ABC, 2 de Febrero de 2000
Ignacio Ruiz Quintano
Abc
Por una asociación de ideas la mar de benhamista, el director general de Bellas Artes, Benigno Pendás, ha sugerido ingeniosamente el nombre de Jeremy Bentham como precursor del llamado centro político, o «centro reformista», lo cual, en medio de la galbana ideológica que nos rodea, parecen ganas de introducir la serpiente en el paraíso. Bentham no es una serpiente, pero, desde luego, es un pez gordo. Otra cosa es concebir un centro político, salvo que sustituyamos las ideas por intereses, lo cual que ya no estaríamos hablando de una ideología, sino de una industria. En tal caso, el centro se nos hace más imaginable como un banco de sardinas, cuyo fabuloso amontonamiento en un lugar está hecho de su ausencia en todos los demás y cuya pesca, fabril y manufacturera, es puramente utilitaria. ¿Qué ventila un pez tan gordo como Bentham en ese inmenso caladero de sardinas que viven de espaldas a la política? ¿Qué ideólogo conservero conseguiría meterlo en una lata?
Cuando el universo era cuadrado, el centro como lugar del gobierno fue localizado sucesivamente en varios puntos: el monte Sinaí, el Olimpo, las colinas de Roma o Tenochtitlán. Más tarde apareció aquel centro copernicano que permitía a Giordano Bruno afirmar con certidumbre que el universo es todo centro, o que el centro del universo está en todas partes y la circunferencia en ninguna. Y vino Einstein, cuya excéntrica teoría fue saludada como la maravillosa justificación de la multiplicidad armónica de todos los puntos de vista. Para Santayana, un «escolástico» que siempre calzaba botas charoladas con botones, el «efecto de la multiplicidad en la uniformidad» constituía la consagración estética de ese esquema utilitario del poder que es la democracia. «Es privilegio de nuestra facultad estética deleitarse con los opuestos.» Pero las clases medias, demasiado pobres para votar por los ricos y demasiado ricas para votar por los pobres, centraron todas sus aspiraciones políticas en el centrismo y acabaron con los opuestos, emprendiendo así la travesía del desierto ideológico, que todavía dura.
En el desierto uno siempre está en el centro, circunstancia que favorece el cultivo de este centrismo social que antes recibía el nombre de convencionalismo. Somos cada vez más convencionales, y, por tanto, más propensos a indignarnos con el primero que rompa cualquier convencionalismo, ya que en ello sólo logramos ver una crítica de nosotros mismos. En este ambiente, un librepensador —o lo que hoy llamaríamos un chinche— como Bentham acabaría igual que aquel personaje de H. G. Wells que, dotado de vista normal, se empeñó en persuadir a una población ciega de que poseía un sentido del que ellos carecían: ante el fracaso, resolvió sacarse los ojos para curarse la desilusión.

Consigna 1 - Reescribe el tramo del artículo sobre el centrismo que va desde "En el desierto" hasta "curarse la desilusión." y sustituye "desierto" por "páramo".

Datos proporcionados -
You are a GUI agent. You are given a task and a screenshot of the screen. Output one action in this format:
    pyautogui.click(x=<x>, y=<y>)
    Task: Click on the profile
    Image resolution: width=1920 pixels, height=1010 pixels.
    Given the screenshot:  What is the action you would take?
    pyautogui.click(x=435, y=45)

--

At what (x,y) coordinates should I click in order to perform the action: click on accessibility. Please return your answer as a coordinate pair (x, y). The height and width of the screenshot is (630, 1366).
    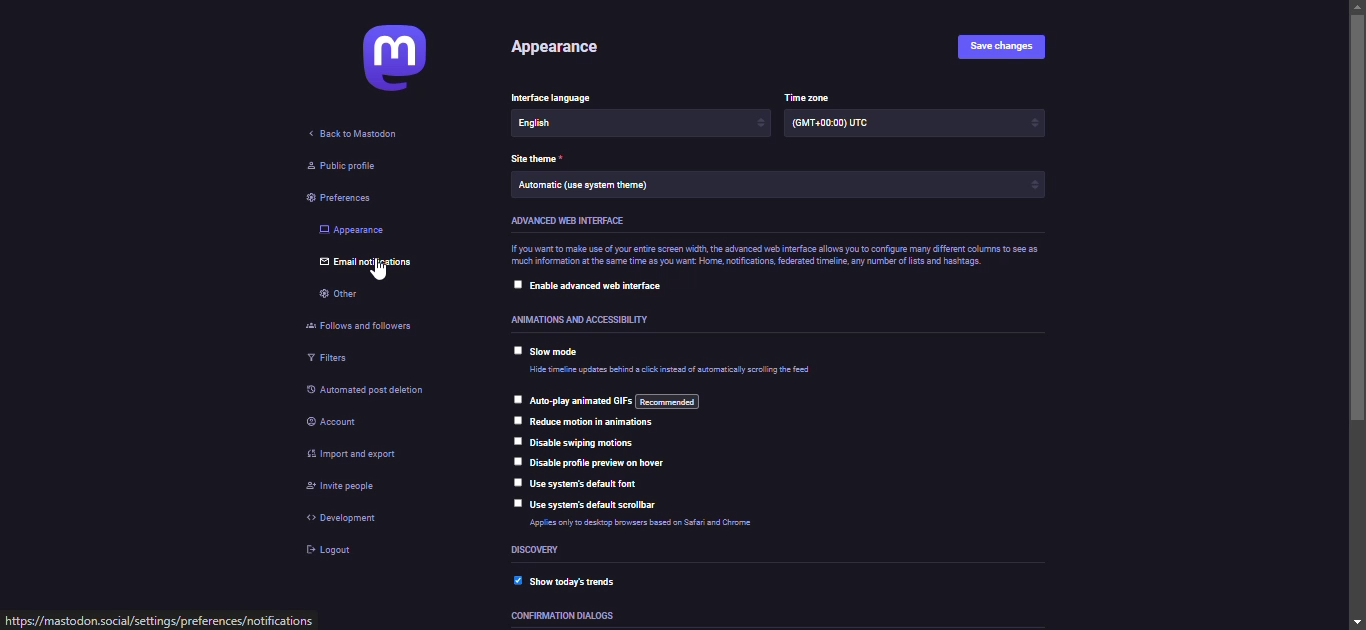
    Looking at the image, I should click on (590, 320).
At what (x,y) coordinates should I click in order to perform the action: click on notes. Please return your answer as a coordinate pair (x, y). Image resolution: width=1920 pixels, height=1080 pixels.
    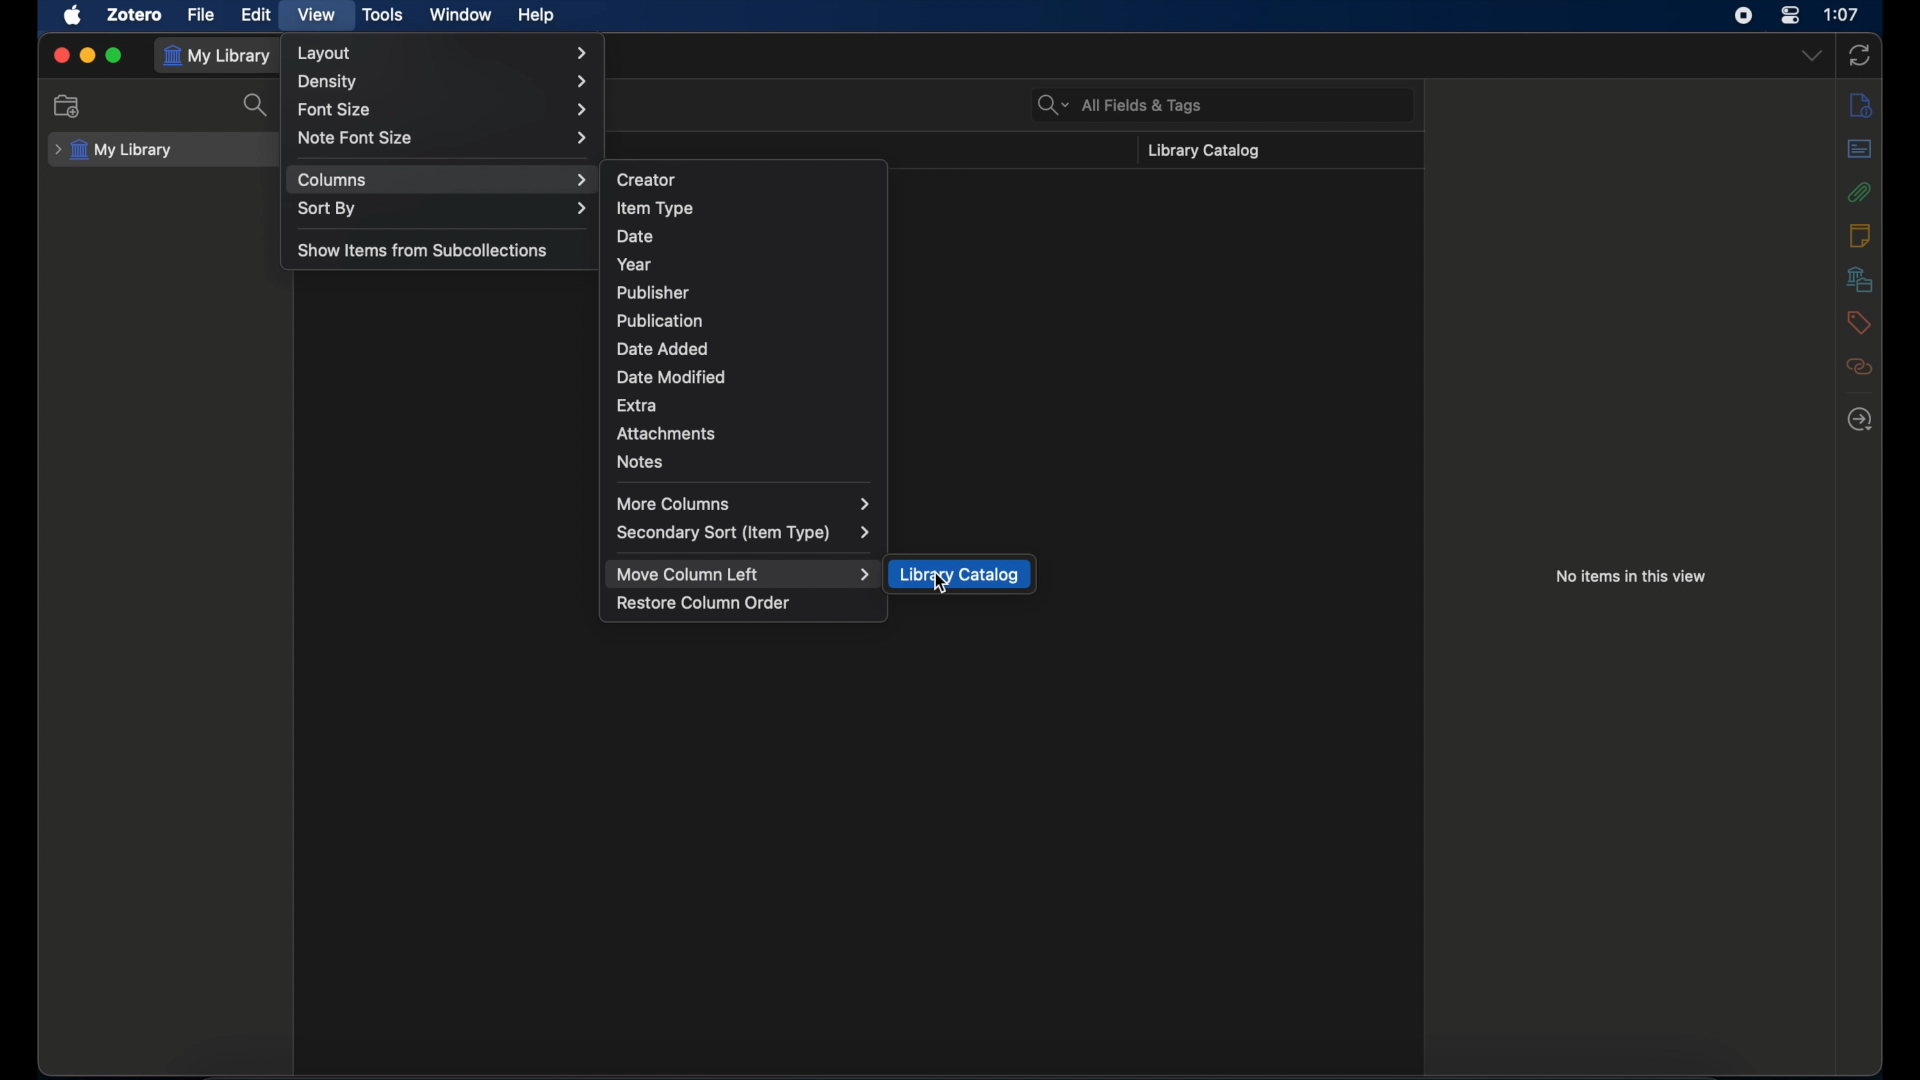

Consigna 2 - Cita textualmente el tramo de los registros que va desde la línea que contiene "You are a GUI" hasta la línea que contiene "pyautogui.click(x=435, y=45)", ambas incluidas, sin añadir nada más.

Respuesta correcta 1 -
En el páramo uno siempre está en el centro, circunstancia que favorece el cultivo de este centrismo social que antes recibía el nombre de convencionalismo. Somos cada vez más convencionales, y, por tanto, más propensos a indignarnos con el primero que rompa cualquier convencionalismo, ya que en ello sólo logramos ver una crítica de nosotros mismos. En este ambiente, un librepensador —o lo que hoy llamaríamos un chinche— como Bentham acabaría igual que aquel personaje de H. G. Wells que, dotado de vista normal, se empeñó en persuadir a una población ciega de que poseía un sentido del que ellos carecían: ante el fracaso, resolvió sacarse los ojos para curarse la desilusión.

Respuesta correcta 2 -
You are a GUI agent. You are given a task and a screenshot of the screen. Output one action in this format:
    pyautogui.click(x=<x>, y=<y>)
    Task: Click on the profile
    Image resolution: width=1920 pixels, height=1010 pixels.
    Given the screenshot:  What is the action you would take?
    pyautogui.click(x=435, y=45)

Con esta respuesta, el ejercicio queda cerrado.